AI Copilot
An AI copilot is a model-powered assistant embedded in a workflow—code editor, email client, design tool—that suggests next actions while a human retains control. GitHub Copilot, which autocompletes code in VS Code, is the canonical example. The copilot pattern works because it keeps the human in the loop: the AI proposes, the human disposes. This is a deliberate design choice that sidesteps the hardest problems in AI deployment (accountability, error correction, trust) by never removing the operator. The limitation is also the point. Copilots augment speed on tasks the user already understands. They are less useful when the user cannot evaluate the suggestion—a junior developer accepting copilot code they do not understand is not augmented, they are automated without knowing it.
Related terms:
Agentic Workflows
Agentic workflows are multi-step AI processes where the system autonomously plans, executes, and iterates tasks—researching, drafting, reviewing, and revising—based on each step’s results. While they streamline outcome-based workflows, errors can compound across steps, making clear checkpoints and guardrails essential.
Structured Output
Structured output occurs when a language model returns data in predictable, machine-readable formats—such as JSON, XML, or typed objects—rather than free-form prose, enabling software systems to reliably parse fields like names, dates, and dollar amounts.
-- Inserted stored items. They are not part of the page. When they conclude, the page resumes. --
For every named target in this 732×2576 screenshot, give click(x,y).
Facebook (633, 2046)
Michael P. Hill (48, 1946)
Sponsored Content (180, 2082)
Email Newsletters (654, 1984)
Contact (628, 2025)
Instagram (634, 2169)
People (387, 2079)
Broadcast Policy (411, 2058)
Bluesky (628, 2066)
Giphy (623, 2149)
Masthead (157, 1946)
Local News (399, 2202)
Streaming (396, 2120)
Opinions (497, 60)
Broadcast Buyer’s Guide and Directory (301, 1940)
By using constrained generation to enforce a JSON schema, structured output transforms AI from a conversational interface into a dependable system component.
Private Tokens
Proprietary organizational data and institutional knowledge that generic AI can’t access—encompassing conversational transcripts, internal documentation, digital communications, and unwritten tribal wisdom. When integrated into custom AI systems, these private tokens deliver unique customer insights, brand voice patterns, and strategic intelligence to power competitive marketing automation.